• Extract:
==============================

Use + Remix

Fishing for the demographic dividend

Fishing can help Indonesia grow its economy. : ‘Bali Kedonganan’ by Jorge Franganillo available at https://bit.ly/3UT9Vaw Jorge Franganillo CC BY 2.0 Fishing can help Indonesia grow its economy. : ‘Bali Kedonganan’ by Jorge Franganillo available at https://bit.ly/3UT9Vaw Jorge Franganillo CC BY 2.0

To catch the potential demographic bonus, Indonesia should use its biggest asset: fishing nets.

Time is running out. In only five years, the window of opportunity to make the most of Indonesia’s current demographic profile will start to close. Short-term policies to harness available resources can reap the rewards of this opportunity. And the best thing Indonesia can do is go fishing. 

As a country made up of 17,508 islands, Indonesia has huge economic potential in fisheries. The ocean under Indonesian control constitutes four times its land area. However, even though Indonesia has always been a proud maritime nation, the level of development of Indonesia’s marine economy is estimated to be only around 25 percent of its total potential.

In the next five years, Indonesia needs improvement in human capital, creating good employment opportunities, and increasing women’s involvement in the labour market. Such steps would allow Indonesia to capitalise on its young work force and achieve what is known as the ‘demographic dividend’ — the economic boost afforded by a large number of young workers with few dependents. 

Globally, the maritime sector is worth around US$1.33 trillion a year or 1.3 times Indonesia’s current gross domestic product. 

The domestic fisheries sector contributes to the creation of around 45 million Indonesian jobs or equivalent of 35 percent of its labour force. Fishing, processing, trading fish and fish-based products, trading tools to support fishing, and shipbuilding and ship repair services all generate economic activity. This sector provides food and creates many opportunities for small and medium entrepreneurs — the backbone of the Indonesian economy.

Developing this sector faces many challenges. Workers with low levels of education, a lack of support for skills training and the problem of bringing young people, especially from fishing families, to work in the industry among them.  Older fishermen dominate as young people are not interested in the work. Low pay and hard, dangerous work make it unattractive.

==============================

• Written tasks:
#1 Copy word for word the stretch of the article on Indonesian fishing from "As a country" through "its total potential.".
#2 Find each row below that contains the string "line", treating uppercase and lowercase as different, and copy those rows out in full.
These rows are unrelated to the article on Indonesian fishing.

Rows from a dataset:

==============================

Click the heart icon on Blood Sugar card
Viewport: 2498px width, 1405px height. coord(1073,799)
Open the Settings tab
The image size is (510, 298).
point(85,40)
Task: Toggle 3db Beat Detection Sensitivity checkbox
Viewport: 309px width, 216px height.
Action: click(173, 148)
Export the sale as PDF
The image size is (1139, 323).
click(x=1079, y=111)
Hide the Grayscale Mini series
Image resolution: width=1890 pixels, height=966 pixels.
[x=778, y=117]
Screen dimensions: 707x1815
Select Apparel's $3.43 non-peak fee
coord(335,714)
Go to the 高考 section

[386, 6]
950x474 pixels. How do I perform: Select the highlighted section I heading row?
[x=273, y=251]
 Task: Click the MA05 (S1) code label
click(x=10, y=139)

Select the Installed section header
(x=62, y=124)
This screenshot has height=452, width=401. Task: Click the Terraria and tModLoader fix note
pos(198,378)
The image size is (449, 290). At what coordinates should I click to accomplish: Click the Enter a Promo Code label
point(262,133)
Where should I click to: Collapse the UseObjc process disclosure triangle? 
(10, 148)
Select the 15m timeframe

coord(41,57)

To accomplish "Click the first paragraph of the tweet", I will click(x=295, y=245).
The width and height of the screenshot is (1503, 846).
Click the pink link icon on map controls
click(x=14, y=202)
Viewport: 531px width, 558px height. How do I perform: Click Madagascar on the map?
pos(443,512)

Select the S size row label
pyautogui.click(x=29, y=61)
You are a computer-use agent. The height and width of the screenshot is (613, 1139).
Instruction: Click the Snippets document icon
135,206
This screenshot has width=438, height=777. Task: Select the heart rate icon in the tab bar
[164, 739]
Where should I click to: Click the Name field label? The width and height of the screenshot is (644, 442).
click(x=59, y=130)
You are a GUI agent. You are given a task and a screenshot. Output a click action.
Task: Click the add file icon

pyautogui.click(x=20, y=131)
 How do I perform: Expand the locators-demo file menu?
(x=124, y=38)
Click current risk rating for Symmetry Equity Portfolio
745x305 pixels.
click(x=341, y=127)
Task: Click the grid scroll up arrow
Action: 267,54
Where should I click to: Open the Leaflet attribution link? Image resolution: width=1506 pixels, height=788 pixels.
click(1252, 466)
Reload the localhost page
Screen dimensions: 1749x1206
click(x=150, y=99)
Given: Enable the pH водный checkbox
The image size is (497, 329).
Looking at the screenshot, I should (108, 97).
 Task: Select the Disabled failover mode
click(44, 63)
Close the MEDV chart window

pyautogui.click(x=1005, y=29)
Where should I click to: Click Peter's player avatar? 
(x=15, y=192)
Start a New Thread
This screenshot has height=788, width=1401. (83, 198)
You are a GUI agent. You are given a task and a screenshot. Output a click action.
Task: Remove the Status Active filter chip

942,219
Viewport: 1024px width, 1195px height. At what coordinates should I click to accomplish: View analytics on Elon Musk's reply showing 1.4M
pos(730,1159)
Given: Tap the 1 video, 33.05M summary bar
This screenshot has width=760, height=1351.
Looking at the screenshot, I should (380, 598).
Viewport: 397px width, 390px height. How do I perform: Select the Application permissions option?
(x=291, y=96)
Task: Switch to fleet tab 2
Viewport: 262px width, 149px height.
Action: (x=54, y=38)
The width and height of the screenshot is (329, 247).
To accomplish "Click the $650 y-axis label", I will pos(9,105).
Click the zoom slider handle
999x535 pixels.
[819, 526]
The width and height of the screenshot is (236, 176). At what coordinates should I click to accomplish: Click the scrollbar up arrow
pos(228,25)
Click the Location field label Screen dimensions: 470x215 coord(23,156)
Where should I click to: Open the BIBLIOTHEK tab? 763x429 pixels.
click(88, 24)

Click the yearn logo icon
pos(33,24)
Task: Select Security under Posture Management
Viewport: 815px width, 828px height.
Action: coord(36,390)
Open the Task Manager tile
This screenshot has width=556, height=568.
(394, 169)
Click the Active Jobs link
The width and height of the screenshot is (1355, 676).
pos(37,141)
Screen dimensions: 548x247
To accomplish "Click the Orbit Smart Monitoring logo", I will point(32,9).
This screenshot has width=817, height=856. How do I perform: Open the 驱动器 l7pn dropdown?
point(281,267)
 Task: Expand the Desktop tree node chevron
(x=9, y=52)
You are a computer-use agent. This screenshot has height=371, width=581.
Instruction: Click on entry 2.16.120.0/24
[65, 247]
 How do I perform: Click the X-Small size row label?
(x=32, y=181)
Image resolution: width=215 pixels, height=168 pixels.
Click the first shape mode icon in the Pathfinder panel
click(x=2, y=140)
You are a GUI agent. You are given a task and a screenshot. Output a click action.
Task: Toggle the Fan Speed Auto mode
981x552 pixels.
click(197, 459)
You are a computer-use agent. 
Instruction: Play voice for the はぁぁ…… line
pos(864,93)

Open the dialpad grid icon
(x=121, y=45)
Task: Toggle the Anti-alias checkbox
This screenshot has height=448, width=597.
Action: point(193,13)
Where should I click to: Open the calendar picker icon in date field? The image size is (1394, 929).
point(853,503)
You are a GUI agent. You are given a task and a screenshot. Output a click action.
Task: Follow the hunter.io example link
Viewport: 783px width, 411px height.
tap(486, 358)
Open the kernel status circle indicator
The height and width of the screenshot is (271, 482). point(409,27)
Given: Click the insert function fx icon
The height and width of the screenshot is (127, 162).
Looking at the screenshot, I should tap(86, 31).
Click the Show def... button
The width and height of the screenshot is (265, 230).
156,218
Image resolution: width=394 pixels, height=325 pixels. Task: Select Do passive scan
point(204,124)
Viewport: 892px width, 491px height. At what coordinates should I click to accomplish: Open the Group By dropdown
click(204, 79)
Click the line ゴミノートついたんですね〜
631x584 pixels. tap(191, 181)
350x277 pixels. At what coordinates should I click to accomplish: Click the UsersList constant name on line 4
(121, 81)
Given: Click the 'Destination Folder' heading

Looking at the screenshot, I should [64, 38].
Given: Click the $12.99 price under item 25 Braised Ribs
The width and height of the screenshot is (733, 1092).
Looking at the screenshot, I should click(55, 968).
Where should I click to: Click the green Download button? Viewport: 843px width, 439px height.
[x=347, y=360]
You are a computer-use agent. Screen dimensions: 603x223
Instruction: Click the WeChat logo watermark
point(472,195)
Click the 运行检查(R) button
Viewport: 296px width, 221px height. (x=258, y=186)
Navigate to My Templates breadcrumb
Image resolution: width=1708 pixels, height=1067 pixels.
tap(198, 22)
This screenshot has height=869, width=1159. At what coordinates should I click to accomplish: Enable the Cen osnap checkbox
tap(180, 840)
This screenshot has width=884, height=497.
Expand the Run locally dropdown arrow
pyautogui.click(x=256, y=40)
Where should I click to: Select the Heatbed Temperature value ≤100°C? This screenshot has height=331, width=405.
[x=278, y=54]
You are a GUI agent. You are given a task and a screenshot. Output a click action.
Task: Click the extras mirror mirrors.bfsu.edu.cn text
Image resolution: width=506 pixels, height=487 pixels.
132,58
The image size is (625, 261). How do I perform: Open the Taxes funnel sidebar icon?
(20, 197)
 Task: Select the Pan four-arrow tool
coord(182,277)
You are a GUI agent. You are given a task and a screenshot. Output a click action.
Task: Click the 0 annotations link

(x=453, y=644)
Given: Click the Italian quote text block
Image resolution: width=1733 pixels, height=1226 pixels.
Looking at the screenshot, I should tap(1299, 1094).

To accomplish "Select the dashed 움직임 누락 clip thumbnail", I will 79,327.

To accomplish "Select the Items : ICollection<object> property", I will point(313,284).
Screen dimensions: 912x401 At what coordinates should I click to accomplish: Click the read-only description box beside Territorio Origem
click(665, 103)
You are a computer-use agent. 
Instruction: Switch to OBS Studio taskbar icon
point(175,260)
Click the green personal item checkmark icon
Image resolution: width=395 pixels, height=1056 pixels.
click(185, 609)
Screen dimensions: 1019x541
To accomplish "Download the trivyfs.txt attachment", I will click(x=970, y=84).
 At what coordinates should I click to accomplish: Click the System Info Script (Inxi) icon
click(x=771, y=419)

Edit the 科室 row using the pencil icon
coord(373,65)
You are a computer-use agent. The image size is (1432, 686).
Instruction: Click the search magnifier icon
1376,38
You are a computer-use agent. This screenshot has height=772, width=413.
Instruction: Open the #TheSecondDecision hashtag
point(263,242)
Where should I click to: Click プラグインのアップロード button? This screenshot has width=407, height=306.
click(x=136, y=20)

==============================

• Task-by-task solutions:
#1
As a country made up of 17,508 islands, Indonesia has huge economic potential in fisheries. The ocean under Indonesian control constitutes four times its land area. However, even though Indonesia has always been a proud maritime nation, the level of development of Indonesia’s marine economy is estimated to be only around 25 percent of its total potential.

#2
Instruction: Play voice for the はぁぁ…… line
Click the line ゴミノートついたんですね〜
350x277 pixels. At what coordinates should I click to accomplish: Click the UsersList constant name on line 4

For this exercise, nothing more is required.